Word and item position data
========================================

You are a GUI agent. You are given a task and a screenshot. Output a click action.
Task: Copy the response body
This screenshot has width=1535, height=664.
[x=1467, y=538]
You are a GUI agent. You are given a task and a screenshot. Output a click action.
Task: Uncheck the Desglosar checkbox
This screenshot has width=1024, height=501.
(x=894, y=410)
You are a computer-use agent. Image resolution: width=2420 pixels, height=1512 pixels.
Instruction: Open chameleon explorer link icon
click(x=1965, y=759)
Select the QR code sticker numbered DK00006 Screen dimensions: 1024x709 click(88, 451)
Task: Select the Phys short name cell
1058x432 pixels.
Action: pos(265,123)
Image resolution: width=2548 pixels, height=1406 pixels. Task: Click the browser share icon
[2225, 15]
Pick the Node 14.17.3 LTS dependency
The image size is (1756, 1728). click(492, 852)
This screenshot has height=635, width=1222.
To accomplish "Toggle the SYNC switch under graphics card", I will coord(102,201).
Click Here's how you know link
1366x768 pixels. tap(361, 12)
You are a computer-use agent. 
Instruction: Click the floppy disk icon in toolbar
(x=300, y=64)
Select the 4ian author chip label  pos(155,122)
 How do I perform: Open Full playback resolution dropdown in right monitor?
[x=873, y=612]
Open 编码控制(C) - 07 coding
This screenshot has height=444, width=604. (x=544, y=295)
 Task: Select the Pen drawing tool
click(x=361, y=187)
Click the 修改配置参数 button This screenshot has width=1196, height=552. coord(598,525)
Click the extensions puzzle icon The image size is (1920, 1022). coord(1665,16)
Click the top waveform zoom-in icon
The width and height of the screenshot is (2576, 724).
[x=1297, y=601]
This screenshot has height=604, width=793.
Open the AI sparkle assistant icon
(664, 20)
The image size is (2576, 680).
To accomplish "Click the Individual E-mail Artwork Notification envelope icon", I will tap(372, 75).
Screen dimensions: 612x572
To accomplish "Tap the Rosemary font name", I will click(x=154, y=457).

========================================

■ Instruction ■
Rewrite all the records above, swapping "GUI agent" for "interface agent" and leaving every other part unchanged.

■ Answer for the task ■
You are a interface agent. You are given a task and a screenshot. Output a click action.
Task: Copy the response body
This screenshot has width=1535, height=664.
[x=1467, y=538]
You are a interface agent. You are given a task and a screenshot. Output a click action.
Task: Uncheck the Desglosar checkbox
This screenshot has width=1024, height=501.
(x=894, y=410)
You are a computer-use agent. Image resolution: width=2420 pixels, height=1512 pixels.
Instruction: Open chameleon explorer link icon
click(x=1965, y=759)
Select the QR code sticker numbered DK00006 Screen dimensions: 1024x709 click(88, 451)
Task: Select the Phys short name cell
1058x432 pixels.
Action: pos(265,123)
Image resolution: width=2548 pixels, height=1406 pixels. Task: Click the browser share icon
[2225, 15]
Pick the Node 14.17.3 LTS dependency
The image size is (1756, 1728). click(492, 852)
This screenshot has height=635, width=1222.
To accomplish "Toggle the SYNC switch under graphics card", I will coord(102,201).
Click Here's how you know link
1366x768 pixels. tap(361, 12)
You are a computer-use agent. 
Instruction: Click the floppy disk icon in toolbar
(x=300, y=64)
Select the 4ian author chip label  pos(155,122)
 How do I perform: Open Full playback resolution dropdown in right monitor?
[x=873, y=612]
Open 编码控制(C) - 07 coding
This screenshot has height=444, width=604. (x=544, y=295)
 Task: Select the Pen drawing tool
click(x=361, y=187)
Click the 修改配置参数 button This screenshot has width=1196, height=552. coord(598,525)
Click the extensions puzzle icon The image size is (1920, 1022). coord(1665,16)
Click the top waveform zoom-in icon
The width and height of the screenshot is (2576, 724).
[x=1297, y=601]
This screenshot has height=604, width=793.
Open the AI sparkle assistant icon
(664, 20)
The image size is (2576, 680).
To accomplish "Click the Individual E-mail Artwork Notification envelope icon", I will tap(372, 75).
Screen dimensions: 612x572
To accomplish "Tap the Rosemary font name", I will click(x=154, y=457).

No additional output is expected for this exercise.